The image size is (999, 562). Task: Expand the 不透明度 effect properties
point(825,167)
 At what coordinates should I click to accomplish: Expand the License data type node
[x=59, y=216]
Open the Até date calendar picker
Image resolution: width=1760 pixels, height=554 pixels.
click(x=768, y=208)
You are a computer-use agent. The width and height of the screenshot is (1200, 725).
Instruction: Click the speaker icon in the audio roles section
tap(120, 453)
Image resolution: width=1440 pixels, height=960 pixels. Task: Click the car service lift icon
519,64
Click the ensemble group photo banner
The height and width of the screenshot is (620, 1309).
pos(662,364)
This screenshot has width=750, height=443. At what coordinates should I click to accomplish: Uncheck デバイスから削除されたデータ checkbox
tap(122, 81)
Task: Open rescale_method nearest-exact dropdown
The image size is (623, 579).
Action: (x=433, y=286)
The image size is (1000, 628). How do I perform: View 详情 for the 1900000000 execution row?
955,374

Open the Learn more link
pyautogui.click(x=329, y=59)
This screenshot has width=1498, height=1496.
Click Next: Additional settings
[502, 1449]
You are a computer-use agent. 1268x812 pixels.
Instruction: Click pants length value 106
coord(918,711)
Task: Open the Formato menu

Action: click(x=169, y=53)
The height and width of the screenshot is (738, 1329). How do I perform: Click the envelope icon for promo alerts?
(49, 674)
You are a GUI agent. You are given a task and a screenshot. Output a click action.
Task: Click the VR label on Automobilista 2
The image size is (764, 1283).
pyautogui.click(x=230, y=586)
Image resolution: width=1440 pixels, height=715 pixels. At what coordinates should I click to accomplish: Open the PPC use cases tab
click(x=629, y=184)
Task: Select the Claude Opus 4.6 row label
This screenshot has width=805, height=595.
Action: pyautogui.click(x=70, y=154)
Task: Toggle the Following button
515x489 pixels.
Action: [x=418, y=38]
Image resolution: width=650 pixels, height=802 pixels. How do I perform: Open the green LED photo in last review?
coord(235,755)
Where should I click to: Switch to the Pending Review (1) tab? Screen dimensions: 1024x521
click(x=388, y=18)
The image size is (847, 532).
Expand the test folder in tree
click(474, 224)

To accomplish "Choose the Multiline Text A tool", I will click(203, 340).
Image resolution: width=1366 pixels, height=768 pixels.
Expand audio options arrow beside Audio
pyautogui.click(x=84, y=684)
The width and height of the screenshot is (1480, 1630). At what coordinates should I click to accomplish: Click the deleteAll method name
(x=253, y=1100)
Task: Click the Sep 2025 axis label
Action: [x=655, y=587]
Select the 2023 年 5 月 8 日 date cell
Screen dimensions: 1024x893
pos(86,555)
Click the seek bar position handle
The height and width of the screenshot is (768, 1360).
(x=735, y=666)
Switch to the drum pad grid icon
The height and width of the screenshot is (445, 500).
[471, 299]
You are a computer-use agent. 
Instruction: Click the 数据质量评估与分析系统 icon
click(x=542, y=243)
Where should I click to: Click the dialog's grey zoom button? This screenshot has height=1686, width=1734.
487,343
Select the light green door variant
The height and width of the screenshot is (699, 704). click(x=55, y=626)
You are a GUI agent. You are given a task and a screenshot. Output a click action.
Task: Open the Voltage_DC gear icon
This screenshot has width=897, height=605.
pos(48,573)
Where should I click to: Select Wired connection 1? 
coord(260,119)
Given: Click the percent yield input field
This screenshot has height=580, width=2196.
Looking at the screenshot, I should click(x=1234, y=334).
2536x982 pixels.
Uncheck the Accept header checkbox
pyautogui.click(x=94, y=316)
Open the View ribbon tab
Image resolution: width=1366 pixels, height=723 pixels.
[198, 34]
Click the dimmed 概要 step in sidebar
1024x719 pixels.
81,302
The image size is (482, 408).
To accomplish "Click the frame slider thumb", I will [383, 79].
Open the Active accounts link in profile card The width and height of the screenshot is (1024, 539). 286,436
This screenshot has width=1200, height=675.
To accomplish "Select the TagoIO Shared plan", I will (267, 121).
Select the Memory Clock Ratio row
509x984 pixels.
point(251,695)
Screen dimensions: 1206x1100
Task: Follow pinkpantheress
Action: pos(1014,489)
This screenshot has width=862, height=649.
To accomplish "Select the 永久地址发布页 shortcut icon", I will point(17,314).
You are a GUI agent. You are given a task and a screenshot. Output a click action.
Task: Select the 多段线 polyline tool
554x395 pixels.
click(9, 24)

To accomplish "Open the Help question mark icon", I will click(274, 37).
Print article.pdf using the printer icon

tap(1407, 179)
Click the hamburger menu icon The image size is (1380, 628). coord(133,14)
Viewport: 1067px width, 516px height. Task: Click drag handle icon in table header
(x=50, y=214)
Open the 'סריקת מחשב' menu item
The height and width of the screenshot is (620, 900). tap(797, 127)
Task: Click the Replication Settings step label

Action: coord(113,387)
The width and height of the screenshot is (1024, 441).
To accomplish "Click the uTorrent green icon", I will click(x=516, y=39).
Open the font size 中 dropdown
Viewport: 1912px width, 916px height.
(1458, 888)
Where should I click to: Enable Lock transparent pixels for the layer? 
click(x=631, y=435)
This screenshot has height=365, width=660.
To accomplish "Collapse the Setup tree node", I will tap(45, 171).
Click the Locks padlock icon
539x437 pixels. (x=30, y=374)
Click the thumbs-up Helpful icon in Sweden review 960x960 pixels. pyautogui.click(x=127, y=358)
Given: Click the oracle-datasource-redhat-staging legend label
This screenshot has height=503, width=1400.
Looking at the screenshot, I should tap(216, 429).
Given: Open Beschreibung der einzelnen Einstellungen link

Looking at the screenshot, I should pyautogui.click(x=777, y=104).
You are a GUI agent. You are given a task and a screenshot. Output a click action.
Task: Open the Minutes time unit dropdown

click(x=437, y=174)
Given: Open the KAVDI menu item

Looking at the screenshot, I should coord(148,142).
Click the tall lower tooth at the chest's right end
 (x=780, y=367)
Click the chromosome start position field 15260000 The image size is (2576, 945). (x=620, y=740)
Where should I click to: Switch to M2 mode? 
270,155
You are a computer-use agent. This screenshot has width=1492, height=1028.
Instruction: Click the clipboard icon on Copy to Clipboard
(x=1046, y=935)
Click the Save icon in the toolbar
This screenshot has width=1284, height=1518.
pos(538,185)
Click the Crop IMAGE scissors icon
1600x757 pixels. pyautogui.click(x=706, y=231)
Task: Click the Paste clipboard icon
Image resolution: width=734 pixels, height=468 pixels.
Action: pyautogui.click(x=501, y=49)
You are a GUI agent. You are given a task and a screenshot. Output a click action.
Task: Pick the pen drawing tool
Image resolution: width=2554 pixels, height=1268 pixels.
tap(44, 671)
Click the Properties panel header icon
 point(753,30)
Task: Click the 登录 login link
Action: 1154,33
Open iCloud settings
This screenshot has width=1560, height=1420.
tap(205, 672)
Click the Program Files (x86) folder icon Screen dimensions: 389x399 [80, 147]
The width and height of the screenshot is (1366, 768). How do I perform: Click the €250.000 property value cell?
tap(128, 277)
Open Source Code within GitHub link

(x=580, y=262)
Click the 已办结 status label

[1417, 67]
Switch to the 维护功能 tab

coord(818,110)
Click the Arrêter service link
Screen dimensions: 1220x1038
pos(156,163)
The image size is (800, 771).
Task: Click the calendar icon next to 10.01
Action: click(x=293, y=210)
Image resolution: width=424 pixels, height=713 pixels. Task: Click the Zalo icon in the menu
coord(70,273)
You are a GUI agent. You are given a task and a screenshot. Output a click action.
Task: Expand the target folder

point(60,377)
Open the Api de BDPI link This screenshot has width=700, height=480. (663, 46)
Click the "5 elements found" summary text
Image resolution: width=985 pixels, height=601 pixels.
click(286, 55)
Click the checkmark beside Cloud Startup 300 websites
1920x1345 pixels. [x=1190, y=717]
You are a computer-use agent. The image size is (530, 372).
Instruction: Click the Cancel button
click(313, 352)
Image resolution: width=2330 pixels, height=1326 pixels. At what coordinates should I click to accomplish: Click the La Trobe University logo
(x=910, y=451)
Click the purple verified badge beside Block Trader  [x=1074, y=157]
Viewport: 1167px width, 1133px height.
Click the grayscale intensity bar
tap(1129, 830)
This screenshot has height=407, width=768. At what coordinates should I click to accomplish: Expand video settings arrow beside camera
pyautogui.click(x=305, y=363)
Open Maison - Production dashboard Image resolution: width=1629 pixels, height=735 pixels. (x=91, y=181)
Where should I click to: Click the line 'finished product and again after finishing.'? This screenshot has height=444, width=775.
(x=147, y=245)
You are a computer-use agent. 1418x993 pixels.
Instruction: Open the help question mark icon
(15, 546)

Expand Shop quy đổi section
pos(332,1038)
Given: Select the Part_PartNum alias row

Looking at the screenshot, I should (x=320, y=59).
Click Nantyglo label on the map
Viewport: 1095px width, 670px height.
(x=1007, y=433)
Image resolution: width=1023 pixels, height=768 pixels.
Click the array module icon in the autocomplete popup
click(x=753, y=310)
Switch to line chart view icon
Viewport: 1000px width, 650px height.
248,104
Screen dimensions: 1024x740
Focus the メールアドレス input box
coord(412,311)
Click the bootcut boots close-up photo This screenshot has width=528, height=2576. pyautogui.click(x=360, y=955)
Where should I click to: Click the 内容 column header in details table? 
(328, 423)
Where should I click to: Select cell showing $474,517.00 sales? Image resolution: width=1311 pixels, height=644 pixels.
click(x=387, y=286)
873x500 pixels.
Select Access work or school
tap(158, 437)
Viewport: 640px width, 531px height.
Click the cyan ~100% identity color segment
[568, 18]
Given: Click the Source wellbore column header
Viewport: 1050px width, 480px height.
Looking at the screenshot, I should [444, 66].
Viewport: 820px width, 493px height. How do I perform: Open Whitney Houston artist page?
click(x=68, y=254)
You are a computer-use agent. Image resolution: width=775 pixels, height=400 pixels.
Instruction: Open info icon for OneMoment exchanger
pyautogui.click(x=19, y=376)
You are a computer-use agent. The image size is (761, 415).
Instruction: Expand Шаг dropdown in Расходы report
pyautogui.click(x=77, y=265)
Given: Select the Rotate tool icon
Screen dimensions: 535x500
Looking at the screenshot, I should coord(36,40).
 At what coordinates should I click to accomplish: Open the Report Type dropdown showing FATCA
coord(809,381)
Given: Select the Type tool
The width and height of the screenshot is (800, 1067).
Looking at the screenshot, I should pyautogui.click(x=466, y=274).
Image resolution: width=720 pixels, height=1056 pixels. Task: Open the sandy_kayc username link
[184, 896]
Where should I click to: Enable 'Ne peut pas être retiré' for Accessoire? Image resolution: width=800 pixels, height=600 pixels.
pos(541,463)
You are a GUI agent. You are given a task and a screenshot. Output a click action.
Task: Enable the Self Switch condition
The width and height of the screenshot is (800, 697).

★ ★ ★ ★ ★

--- TASK STATEMENT ---
Whenever a line in the material above holds the string "field", copy that line in full.

--- RESULT OF THIS TASK ---
Given: Click the percent yield input field
Click the chromosome start position field 15260000 The image size is (2576, 945). (x=620, y=740)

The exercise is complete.